---------- EXTRACT
This is a time to pay close attention. Gov. Tim Walz released the outline of his new ONECare and expanded premium subsidy health plans. It is not overstating the case to say it could trigger the end to both the private individual and small group marketplace.


If enough people learn about ONECare to persuade legislators to back off, you can still have a chance to re-design private insurance. (In fact, some of us are working on ideas right now which we share elsewhere on this website.)


To summarize, according to the "Office of Governor Walz & Lt. Governor Flanagan," this is what they want to do:


  • Use state buying power to set  lower prices for people on government health plans, causing higher prices for working people on private insurance.
  • Create ONECare - a "platinum-level-buy-in product" in the individual market. Gov. Walz wants government to set up its own health plan.
  • Use tax dollars to fund a Minnesota-premium tax credit to add to the federal premium tax credit.
  • Use tax dollars to pay a 20% premium subsidy to buy-down the premiums of a family of four making more than $103,000.
  • Extend the Health Care Access Fund - the 2% sick tax - which is due to expire at the end of this year. (Ask your doctor about this one.)
  • Having the state offer silver and gold health plans where private insurance offers no plans.


He's fighting the opioid epidemic. This is good, but he's way underestimated the cost. And he's adding money for more mental health services. The demand for money for these last two is nearly bottomless.
--------------------
---------- AVAILABLE DATA
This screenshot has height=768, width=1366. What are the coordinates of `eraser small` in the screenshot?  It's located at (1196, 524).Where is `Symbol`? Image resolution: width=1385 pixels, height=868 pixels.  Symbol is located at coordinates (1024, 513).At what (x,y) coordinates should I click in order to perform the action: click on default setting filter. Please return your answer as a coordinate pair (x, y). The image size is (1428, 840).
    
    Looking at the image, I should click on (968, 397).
--------------------
**BRIEF**
Reproduce the part of the health plan commentary from "He's fighting the" to "is nearly bottomless.", word for word. The material comes from a different source than the text.

**TASK RESPONSE**
He's fighting the opioid epidemic. This is good, but he's way underestimated the cost. And he's adding money for more mental health services. The demand for money for these last two is nearly bottomless.